[START OF RAW DATA]

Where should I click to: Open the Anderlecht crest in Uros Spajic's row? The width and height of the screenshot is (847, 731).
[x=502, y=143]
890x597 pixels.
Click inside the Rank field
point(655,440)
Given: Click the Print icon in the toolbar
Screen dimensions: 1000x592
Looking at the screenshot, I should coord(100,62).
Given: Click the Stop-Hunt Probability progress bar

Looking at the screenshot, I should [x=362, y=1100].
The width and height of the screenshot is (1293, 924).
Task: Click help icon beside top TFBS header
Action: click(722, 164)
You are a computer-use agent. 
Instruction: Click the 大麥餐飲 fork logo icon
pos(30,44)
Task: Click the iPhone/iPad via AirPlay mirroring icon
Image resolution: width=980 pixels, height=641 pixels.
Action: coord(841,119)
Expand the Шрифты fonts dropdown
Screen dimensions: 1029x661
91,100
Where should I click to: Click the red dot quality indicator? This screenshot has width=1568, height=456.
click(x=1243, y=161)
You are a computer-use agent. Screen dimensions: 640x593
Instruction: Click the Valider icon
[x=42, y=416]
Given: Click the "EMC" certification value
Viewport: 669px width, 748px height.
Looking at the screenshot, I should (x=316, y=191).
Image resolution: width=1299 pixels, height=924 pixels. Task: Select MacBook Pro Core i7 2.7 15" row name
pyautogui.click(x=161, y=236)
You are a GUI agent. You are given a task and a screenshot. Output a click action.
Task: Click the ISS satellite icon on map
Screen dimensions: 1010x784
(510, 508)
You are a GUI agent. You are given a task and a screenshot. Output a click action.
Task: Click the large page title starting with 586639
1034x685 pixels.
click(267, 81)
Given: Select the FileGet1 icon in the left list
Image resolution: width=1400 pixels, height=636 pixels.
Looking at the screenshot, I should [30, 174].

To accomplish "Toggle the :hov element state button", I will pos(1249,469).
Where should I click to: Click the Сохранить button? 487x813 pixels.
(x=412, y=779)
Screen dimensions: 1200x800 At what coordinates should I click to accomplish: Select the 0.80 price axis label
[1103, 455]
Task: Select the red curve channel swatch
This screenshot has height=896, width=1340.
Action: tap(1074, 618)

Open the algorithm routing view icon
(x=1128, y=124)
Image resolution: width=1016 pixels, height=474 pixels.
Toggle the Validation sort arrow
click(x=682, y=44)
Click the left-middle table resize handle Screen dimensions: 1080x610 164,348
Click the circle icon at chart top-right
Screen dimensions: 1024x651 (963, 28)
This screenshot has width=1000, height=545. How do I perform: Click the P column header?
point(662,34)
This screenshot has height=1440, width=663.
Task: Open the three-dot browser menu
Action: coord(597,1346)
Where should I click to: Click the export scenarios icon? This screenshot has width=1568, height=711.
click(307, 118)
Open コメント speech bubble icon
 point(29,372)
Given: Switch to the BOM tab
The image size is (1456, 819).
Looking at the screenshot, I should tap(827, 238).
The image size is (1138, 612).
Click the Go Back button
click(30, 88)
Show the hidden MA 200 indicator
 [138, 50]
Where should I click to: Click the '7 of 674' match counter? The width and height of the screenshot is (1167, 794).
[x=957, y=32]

[END OF RAW DATA]

TO BE DONE: Copy the data word for word, starting at its first line and ending at the line that contains "Looking at the screenshot, I should coord(100,62).".

ANSWER TO THE EXERCISE:
Where should I click to: Open the Anderlecht crest in Uros Spajic's row? The width and height of the screenshot is (847, 731).
[x=502, y=143]
890x597 pixels.
Click inside the Rank field
point(655,440)
Given: Click the Print icon in the toolbar
Screen dimensions: 1000x592
Looking at the screenshot, I should coord(100,62).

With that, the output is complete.